I think if you decide on a treatment plan, you will find that you'll feel better. For me, it was not instantly after surgery but I feel so much better than I have in a long long time. The weight thing with me has turned into not as important as how I feel. I was an extreme athlete before Graves really knocked me down. I am overweight but I an now able to exercise daily and if I choose to eat correctly, I can lose weight. I am more excited about being able to really exercise again. Maybe sometime in the future I will be more consistent about my eating habits. Anyway, my point is, weight can be controlled after RAI or surgery but it takes being vigilant.

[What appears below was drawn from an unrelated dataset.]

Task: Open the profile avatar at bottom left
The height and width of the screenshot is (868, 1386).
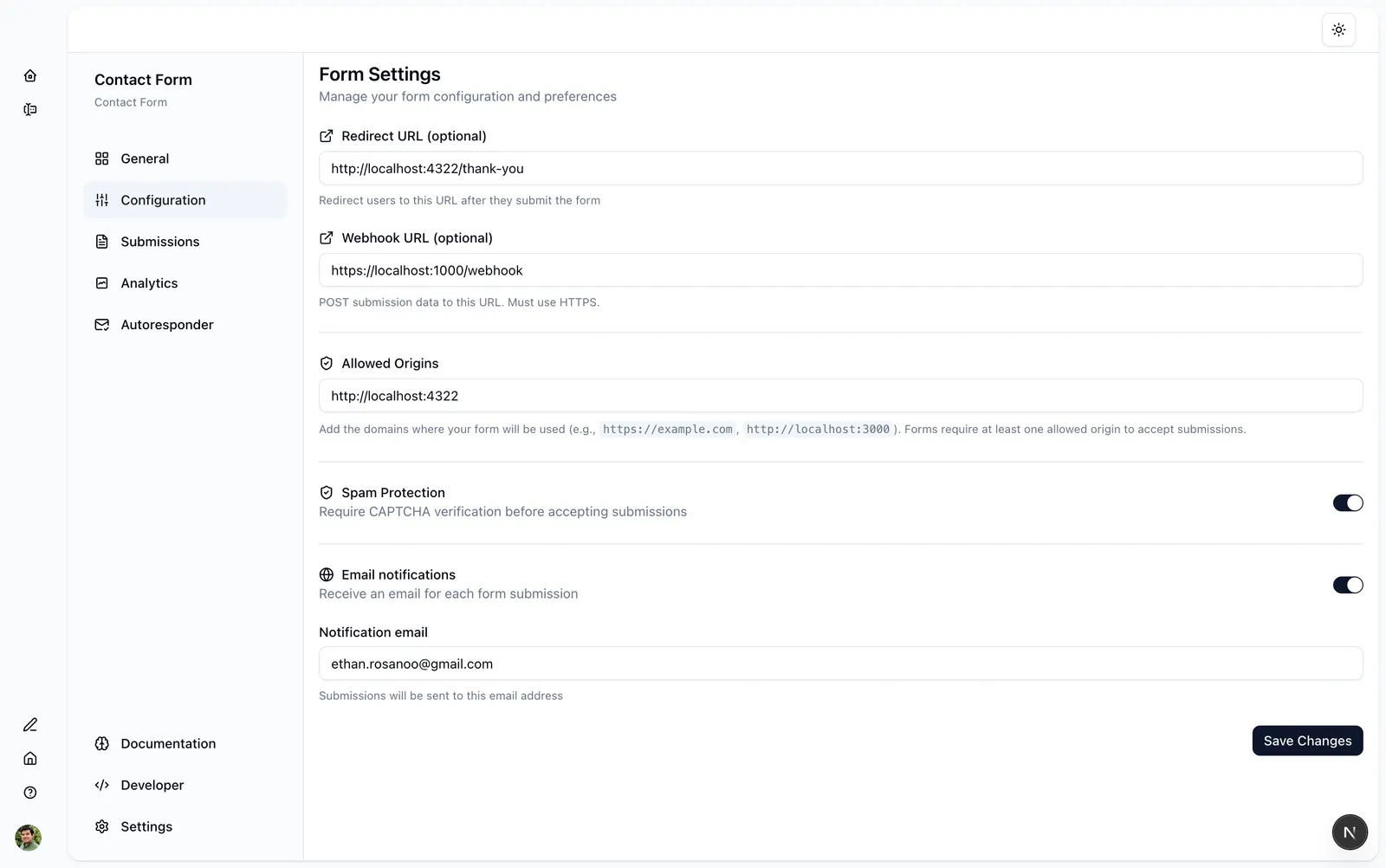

I have some other issues from having undiagnosed Graves for awhile. I am sure you know that heart and bone health can be affected.

What are your reservations about surgery or RAI? Have you found a new doctor?


----------



## webster2 (May 19, 2011)

Geez, I forgot to ask if you have eye involvement?


----------



## Thyrodeo (Jan 9, 2011)

Thank you so much for your help!

Yes, my liver enzymes are always normal. I do have eye involvement, I'd say mild. It was worse at first, with lots of tears and burning and one eye looking bigger than the other. It's better now but still there and my eyes still look weird.

I was totally ready for the surgery, met with the surgeon, but didn't like him. He was a general surgeon and did "a little of this and a little of that," although he does do about 2 thyroids a week. I was more looking for a "do mostly thyroids" surgeon.

I'm going to Mayo in a couple of weeks.

I am so happy to hear about the exercise! That's what I miss the most. I like to hike and have a (probably totally ridiculous) dream of hiking the Appalachian trail, but I'm so weak! Happy to hear from somebody who says they're working that out!


----------



## webster2 (May 19, 2011)

I think you were wise to pass on that surgeon and find someone that does more thyroidectomies.. An ENT is a good choice but so is MAYO. I think you will hear from some more folks but it is a holiday weekend. Again, welcome!


----------



## HotGrandma (Sep 21, 2012)

There is/was a HUGE problem with your Dr. Methimozole is an ATD (anti thyroid drug) it has a short life much like an antibiotic. It has to be taken three times per day. I myself tried taking it 2X per day. It was only after it was explained to me the short life and I took it 3X per day did I start improving. Studies of patients acheiving remission on ATD say the drug should be used for 18 months to 4 years. Its possible to enter remission only when the antibodies TSI and TRab are in the 20 something % range. As far as your question about TSH. TSH takes at least 6 weeks to catch up to your Free T3 and Free T4. Right now your Free T4 maybe in normal range, but you are hypo. I could not tell the difference between hyper and hypo because symptoms can and do cross over. I only know its not right.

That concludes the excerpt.